------ Data to process

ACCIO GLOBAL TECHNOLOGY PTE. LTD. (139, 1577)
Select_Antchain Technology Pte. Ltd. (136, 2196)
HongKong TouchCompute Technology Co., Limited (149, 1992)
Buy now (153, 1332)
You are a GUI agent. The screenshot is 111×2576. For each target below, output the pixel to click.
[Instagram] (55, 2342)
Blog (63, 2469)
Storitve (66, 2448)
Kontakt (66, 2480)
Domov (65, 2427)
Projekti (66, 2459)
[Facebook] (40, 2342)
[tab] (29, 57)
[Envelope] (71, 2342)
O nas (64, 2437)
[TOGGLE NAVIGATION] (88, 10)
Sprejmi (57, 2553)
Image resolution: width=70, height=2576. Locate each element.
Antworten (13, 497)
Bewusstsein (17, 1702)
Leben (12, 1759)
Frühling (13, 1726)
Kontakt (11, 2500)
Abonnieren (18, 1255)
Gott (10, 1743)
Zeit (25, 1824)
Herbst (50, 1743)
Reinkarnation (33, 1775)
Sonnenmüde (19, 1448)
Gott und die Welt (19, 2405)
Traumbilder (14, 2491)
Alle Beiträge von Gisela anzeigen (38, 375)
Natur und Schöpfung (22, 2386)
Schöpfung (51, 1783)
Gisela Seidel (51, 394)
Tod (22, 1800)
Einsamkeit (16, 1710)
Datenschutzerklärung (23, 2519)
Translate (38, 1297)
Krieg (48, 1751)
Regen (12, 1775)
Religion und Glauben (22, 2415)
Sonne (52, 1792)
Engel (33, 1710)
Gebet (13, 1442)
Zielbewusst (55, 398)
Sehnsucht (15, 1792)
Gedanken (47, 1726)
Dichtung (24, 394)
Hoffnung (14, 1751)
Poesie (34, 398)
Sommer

------------
------ Data to process

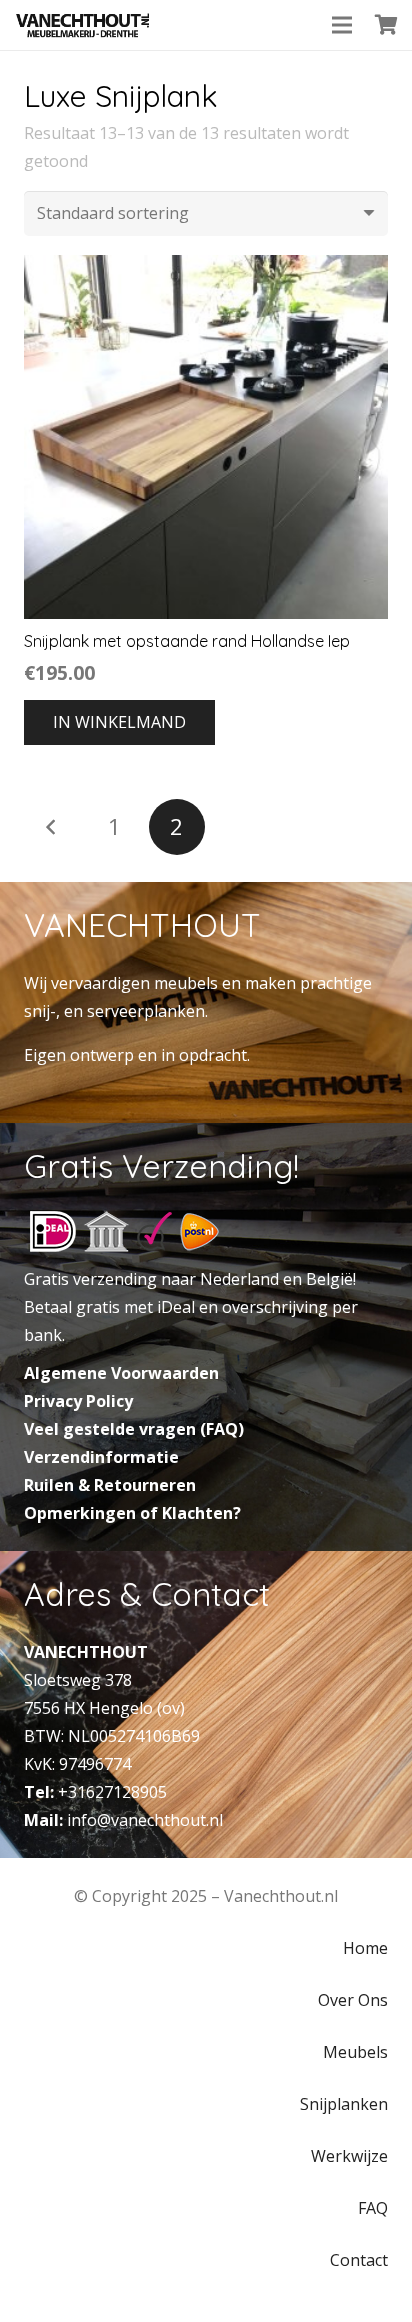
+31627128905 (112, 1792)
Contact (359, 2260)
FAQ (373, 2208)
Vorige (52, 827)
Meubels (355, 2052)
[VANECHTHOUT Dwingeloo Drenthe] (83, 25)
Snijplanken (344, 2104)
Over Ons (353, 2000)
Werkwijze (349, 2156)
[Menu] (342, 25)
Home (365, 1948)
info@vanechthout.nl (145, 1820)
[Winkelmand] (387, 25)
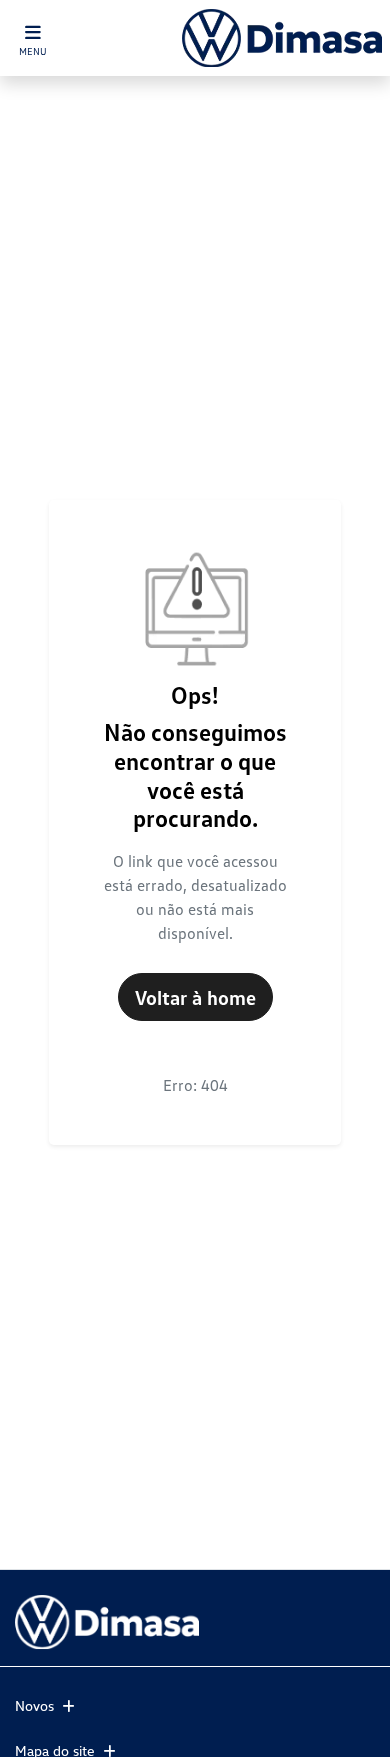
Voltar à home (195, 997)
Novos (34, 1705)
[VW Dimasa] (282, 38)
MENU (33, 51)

------------
------ Data to process

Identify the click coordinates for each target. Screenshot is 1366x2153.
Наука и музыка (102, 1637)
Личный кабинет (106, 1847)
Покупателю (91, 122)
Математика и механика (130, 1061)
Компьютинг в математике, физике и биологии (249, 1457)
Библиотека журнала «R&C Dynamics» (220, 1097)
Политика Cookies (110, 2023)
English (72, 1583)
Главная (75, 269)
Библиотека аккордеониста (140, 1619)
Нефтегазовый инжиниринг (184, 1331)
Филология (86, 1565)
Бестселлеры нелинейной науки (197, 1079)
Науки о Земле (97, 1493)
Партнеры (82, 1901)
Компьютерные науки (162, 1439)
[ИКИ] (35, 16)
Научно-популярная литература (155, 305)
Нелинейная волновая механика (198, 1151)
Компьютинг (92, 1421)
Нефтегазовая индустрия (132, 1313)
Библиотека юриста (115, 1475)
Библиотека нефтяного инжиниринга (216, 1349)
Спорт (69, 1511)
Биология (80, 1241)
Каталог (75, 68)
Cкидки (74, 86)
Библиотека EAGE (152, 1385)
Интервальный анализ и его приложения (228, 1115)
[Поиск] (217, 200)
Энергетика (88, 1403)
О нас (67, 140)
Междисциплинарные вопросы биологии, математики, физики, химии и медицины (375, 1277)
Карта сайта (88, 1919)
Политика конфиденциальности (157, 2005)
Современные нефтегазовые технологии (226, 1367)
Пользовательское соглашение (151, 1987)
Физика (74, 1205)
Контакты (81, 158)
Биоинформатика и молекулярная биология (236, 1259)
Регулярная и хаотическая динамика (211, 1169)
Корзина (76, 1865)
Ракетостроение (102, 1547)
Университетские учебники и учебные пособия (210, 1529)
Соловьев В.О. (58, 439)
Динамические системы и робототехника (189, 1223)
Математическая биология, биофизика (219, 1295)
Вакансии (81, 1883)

------------

To do: Your answer should consist of the lines from the line with "Библиотека нефтяного инжиниринга (216, 1349)" to the line with "Карта сайта (88, 1919)" above, repeated exactly, both ends included.

Task result:
Библиотека нефтяного инжиниринга (216, 1349)
Спорт (69, 1511)
Биология (80, 1241)
Каталог (75, 68)
Cкидки (74, 86)
Библиотека EAGE (152, 1385)
Интервальный анализ и его приложения (228, 1115)
[Поиск] (217, 200)
Энергетика (88, 1403)
О нас (67, 140)
Междисциплинарные вопросы биологии, математики, физики, химии и медицины (375, 1277)
Карта сайта (88, 1919)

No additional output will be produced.